Maybe one can create an equivalent circuit design, but I can't quite see it.
Thanks!
Best Answer
For each segment, we have two capacitors in series which are then in parallel with a third, so we have a total capacitance of:
$$C_{leg} = C_1 + \frac{1}{\frac{1}{C_2} + \frac{1}{C_1}}$$
We can generalise this into an iterative formula for each leg if we assume that the leg consists of only the two capacitors, and the final leg consists of just \$C_1\$:
$$C_{leg}(m+1) = C_1 + \frac{1}{\frac{1}{C_2} + \frac{1}{C_{leg}(m)}} \quad\quad\quad\mathrm{where}\quad C_{leg}(0)=C_1$$
You can then simply iterate the formula \$n\$ times until you have the total capacitance - i.e. \$C_{total} = C_{leg}(n)\$.
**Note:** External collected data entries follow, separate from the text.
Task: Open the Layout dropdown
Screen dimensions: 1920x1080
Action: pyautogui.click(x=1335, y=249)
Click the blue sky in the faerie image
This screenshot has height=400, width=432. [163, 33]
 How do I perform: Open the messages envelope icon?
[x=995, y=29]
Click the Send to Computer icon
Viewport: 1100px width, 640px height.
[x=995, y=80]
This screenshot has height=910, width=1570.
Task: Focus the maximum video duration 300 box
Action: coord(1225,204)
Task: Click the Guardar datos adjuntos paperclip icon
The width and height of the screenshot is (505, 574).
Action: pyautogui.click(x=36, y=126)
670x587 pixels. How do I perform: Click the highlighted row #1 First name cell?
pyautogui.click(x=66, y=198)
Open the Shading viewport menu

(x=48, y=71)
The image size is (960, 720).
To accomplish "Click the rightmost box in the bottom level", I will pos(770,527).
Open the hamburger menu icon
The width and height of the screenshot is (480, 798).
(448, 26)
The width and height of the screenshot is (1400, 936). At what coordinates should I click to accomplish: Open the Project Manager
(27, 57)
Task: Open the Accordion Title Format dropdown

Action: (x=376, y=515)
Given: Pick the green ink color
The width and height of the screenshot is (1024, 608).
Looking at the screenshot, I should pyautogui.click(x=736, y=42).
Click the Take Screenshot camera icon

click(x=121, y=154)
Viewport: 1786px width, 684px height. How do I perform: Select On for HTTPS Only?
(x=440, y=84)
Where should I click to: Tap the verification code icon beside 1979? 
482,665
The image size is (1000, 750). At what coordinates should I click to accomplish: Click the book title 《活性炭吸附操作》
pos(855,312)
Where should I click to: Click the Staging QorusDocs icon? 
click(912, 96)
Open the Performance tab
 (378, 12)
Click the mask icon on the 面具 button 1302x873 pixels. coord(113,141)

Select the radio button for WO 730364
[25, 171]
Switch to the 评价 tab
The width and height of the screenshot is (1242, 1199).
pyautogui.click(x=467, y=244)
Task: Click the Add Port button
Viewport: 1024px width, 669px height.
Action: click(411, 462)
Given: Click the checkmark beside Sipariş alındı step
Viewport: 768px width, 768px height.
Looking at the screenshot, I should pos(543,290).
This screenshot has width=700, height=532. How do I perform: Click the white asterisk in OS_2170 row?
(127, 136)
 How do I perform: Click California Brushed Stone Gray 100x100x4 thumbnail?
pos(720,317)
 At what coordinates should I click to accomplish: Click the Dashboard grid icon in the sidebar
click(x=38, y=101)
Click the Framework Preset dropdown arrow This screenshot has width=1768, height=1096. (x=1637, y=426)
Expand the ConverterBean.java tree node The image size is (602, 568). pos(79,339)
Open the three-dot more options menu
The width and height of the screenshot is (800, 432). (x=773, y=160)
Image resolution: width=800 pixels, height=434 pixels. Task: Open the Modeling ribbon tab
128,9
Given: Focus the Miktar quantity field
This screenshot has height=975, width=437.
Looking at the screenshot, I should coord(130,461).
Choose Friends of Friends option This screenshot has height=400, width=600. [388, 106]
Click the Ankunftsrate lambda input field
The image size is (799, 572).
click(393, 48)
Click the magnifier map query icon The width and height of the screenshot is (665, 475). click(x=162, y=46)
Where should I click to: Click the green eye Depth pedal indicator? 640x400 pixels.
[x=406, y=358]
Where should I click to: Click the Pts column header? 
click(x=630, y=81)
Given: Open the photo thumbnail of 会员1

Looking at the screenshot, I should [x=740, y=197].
Just for the fun of it, you will essentially you end up calculating iteratively something like this (example for n=4):
$$C_{total} = C_1 + \cfrac{1}{\frac{1}{C_2} + \cfrac{1}{C_1 + \cfrac{1}{\frac{1}{C_2} + \cfrac{1}{C_1 + \cfrac{1}{\frac{1}{C_2} + \cfrac{1}{C_1 + \cfrac{1}{\frac{1}{C_2} + \frac{1}{C_1}}}}}}}}$$